In July of 1964, I visited East Berlin and learned something about walls.
They are ineffective to keep desperate people penned in, or kept out, without the certain use of lethal force against them. Despite strict border security in the late 50s and early 60s, hundreds of thousands of East Germans fled to freedom in West Berlin. The Berlin Wall was built to stop the outward flow of refugees.
A U.S. Army Corporal at Checkpoint Charlie told me the Berlin Wall would not have been effective without shoot-to-kill orders. The thuggish East German guards had such orders, along with numerous guard towers, vicious dogs, barbed wire, snares, machine guns, and a death strip that provided clear fields of fire. Even facing the risk of death, around 5,000 escapees made it over or under the Wall in 28 years, although about 240 were killed in the process. But, the threat of death stopped the great outward migration.
After the invention of ladders and tunnels, walls became relatively ineffective to keep people out, especially those trying to escape violence, starvation and oppressive governments. We currently have people fleeing those scourges from Central American countries, although not nearly as many as in some previous years. I suspect that many of us, facing the same dangers, would opt to flee with our families to a place known for freedom and security.
I suppose one way to discourage those desperate people from seeking safe harbor in the U.S. would be to take a page from the East Germans and use lethal force. I hope nobody in our great country would propose to do anything like that. However, anything short of treating these desperate folks worse than the dangers they are fleeing from probably won’t work.
And, a wall just targets a symptom of the dangers these people face at home. Why not get to the root of the problem and work to eliminate the dangers in their home countries that are causing the migrations? The cost would be substantially less than building an ineffective wall across our southern border and it would be an effective solution.
On May 4 of last year, John Kelly, who was then the Homeland Security Secretary, correctly observed that economic development of Guatemala, Honduras, and El Salvador was “the solution to a lot of things that plague them, that then cause them to leave their country, move north.”

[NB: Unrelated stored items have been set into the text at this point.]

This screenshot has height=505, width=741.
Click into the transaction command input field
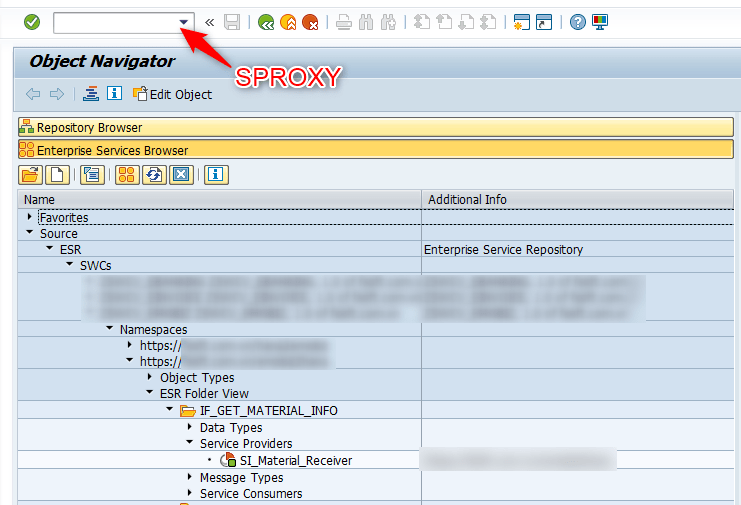(113, 21)
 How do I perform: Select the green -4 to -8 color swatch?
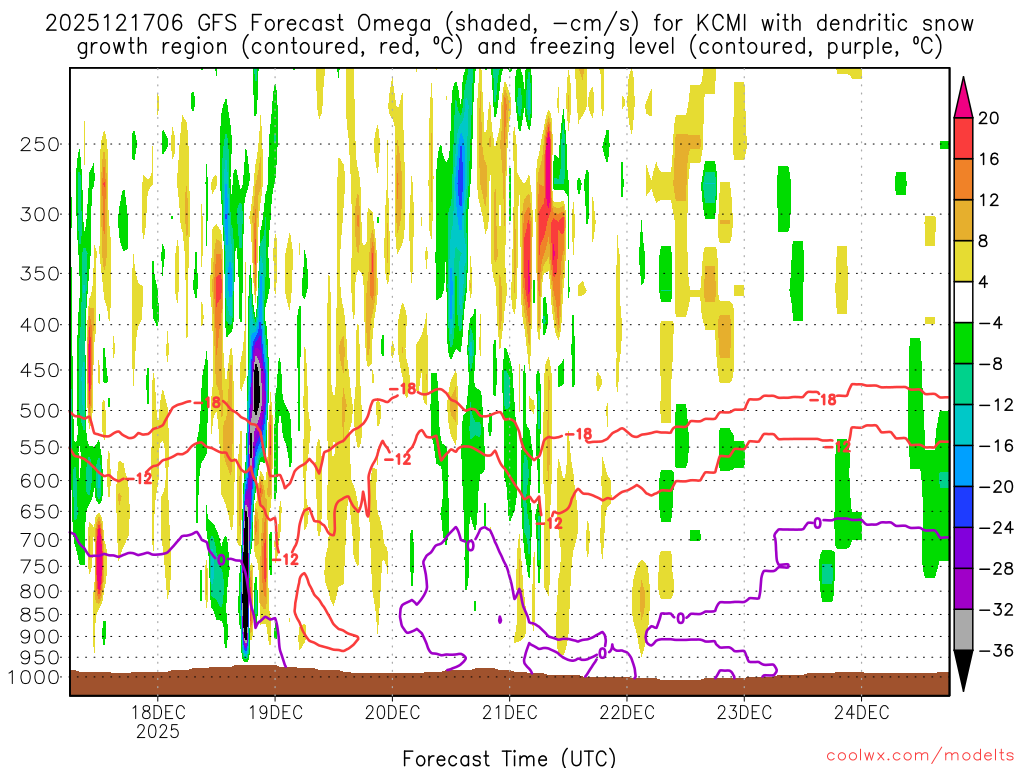click(963, 343)

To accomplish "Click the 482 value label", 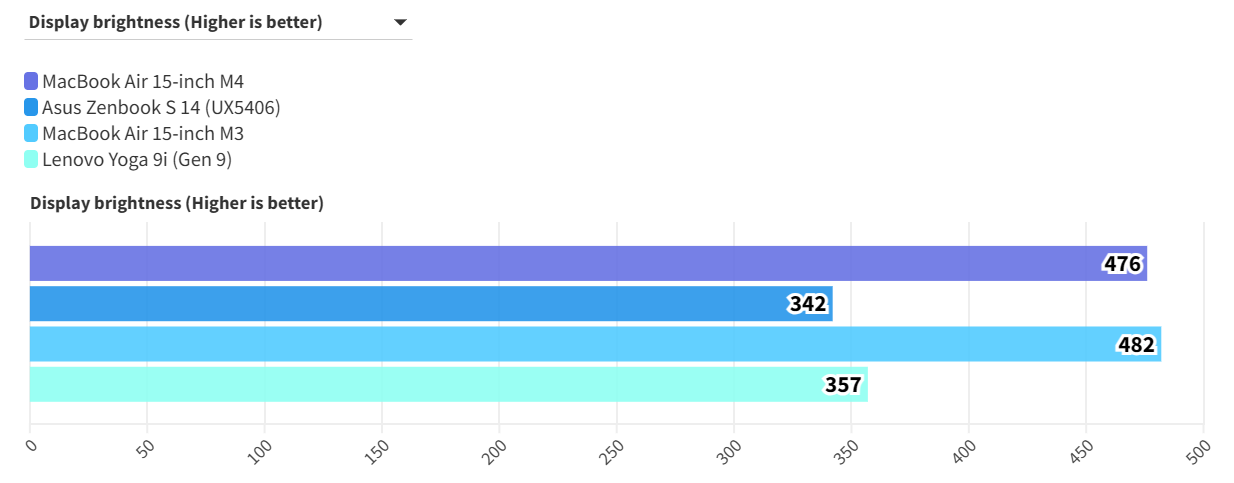I will pos(1137,345).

That observation was recently echoed by the administration’s border chief, Kevin McAleenan. On Dec. 30, 2018, he said we need to “invest in Central America.” McAleenan praised a State Department Dec. 18 announcement of a substantial increase in economic aid to Central America as “a tremendous step forward” that would “help improve the opportunities to stay home.”
Unfortunately, the administration has not been consistent in pursuing a fix to the problem that would actually work. Several days after Kelly’s May 2017 comments, the administration proposed a 42% cut in economic assistance to the Central American countries. On Oct. 24 of this year and again on Dec. 28, the president threatened to cut off all aid to the three countries. That would only drive more desperate people to our border.
We should double our efforts to support these countries in developing their economies, to help them establish food security through improved agricultural practices, and to encourage judicial reform, job creation and violence protection programs. It can work. Mexico has greatly improved its economy in recent years, which has actually resulted in more Mexican nationals returning to their country than coming to the U.S. Let’s forget the wall and do something that will actually fix the problem.
Jim Jones is a former Idaho attorney general and a former Idaho Supreme Court chief justice.